Upstairs will be the company's studio and offices, which Kamani says has been a long time coming "because I can start doing my meetings [there]; I've been working out of the Polo Lounge [at the Beverly Hills Hotel] the last few years."

There are other big plans beyond stocking stylish closets: This Friday, PLT will dip its toes into the music world when it drop its first video for Will.i.a.m. and India Love's new single, #Pretty. It's part of the company's move to evolve into a full-fledged lifestyle brand "so it's not just about fashion anymore. We've been doing some stuff in the music industry and working with various artists," says Kamani.

The Will.i.a.m and India Love collab was born from Kamani's friendship with the Grammy award-winning Black Eyed Peas founder, who he met in a gym in his hometown of Manchester, where reality TV series The Voice U.K. is filmed. ( has served as a coach on the singing competition show since it debuted in 2012.)

"[Will's] in Manchester a lot because he films The Voice, so we spent a lot of time together," Kamani says. "We were talking about India and he was like, 'let's do something,' so we created this single with [The Westbrooks star] with his beats on it." (The tune is now available on Spotify and iTunes.)

Up next are a slew of "super exciting projects but I can't talk about them until the time's right," Kamani reveals.
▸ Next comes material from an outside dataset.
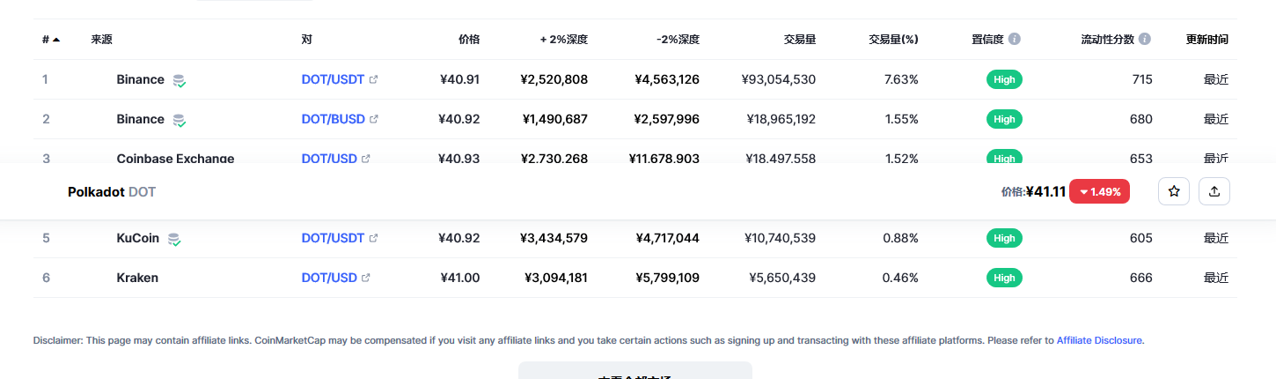Open the Kraken exchange name link
The width and height of the screenshot is (1276, 379).
[x=137, y=278]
PLT superfans should also know that those plans (unfortunately) don't include any offline boutiques: "Naturally people want us to open stores from city to city, but for me, it's my job to make it easiest to shop online. We are an online model," he says.
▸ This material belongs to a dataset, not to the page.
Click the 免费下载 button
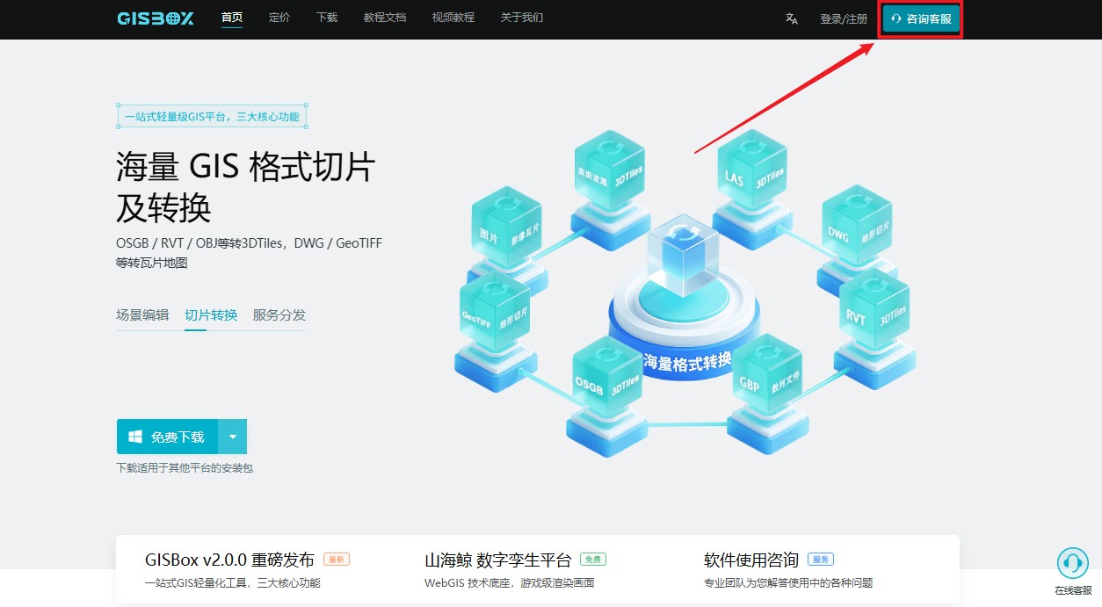The image size is (1102, 607). coord(167,437)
Below, read on to find out why Melrose Avenue was "a no-brainer" for PLT's U.S. flagship, why Kamani doesn't believe in long-term marketing strategies, and how the brand is thinking beyond inclusivity; then scroll through the gallery above for an exclusive behind-the-scenes peek inside PrettyLittleThing's LA office.

When you decided to open your U.S. offices here in L.A., what was it like scouting spaces?

It was really quite easy to pick the location because I spend a lot of time in L.A. over the last few years while we've been growing the brand out here. I'd say I spent two weeks out of every month on average because I wanted to get familiar with the market over here, it's a very different approach than the U.K.

But the location was a no-brainer for me, I literally picked that building and said, "That's where I want to be." It took me a little while to get the deal done… [but] we picked the location, we did the deal, and that was it.

We didn't spend time going around L.A. because for me, it was very much about [the idea that] we have to be in the right location [because] it's our U.S. home, and we have to be very prominent in a very thriving city.

Screenshot: @prettylittlething

In the past, you've said you don't believe in long-term marketing plans as the industry is constantly changing. In the short-term, where do you hope to see PLT?

My strategy is to have no strategy. My plans today are to show Ashley's collection and the office. Tomorrow, who knows. Whatever is thrown at me we'll figure out.

Short-term is to make PLT a lifestyle brand. We have a vision with this brand [to make it] about meaning first — how can we give meaning to the customer [instead of] just a hard sell? I'm trying to create a lifestyle that means something to them.

Photo: PrettyLittleThing

We love the diversity and inclusivity of the latest campaign, #everyBODYinPLT. How does that play into your vision for the brand?

It's not just about being inclusive, it's about [featuring] women with positive stories to encourage unity. For me, PLT has to be a business where if I had a young daughter, I would be comfortable with her shopping and being in PrettyLittleThing, so it has to be not offensive, and sending out the right messages. Sometimes being such an iconic brand, I feel like we have a responsibility to send out the right moral messages.

Update 2/21: Additional photos provided by the brand were added to this story.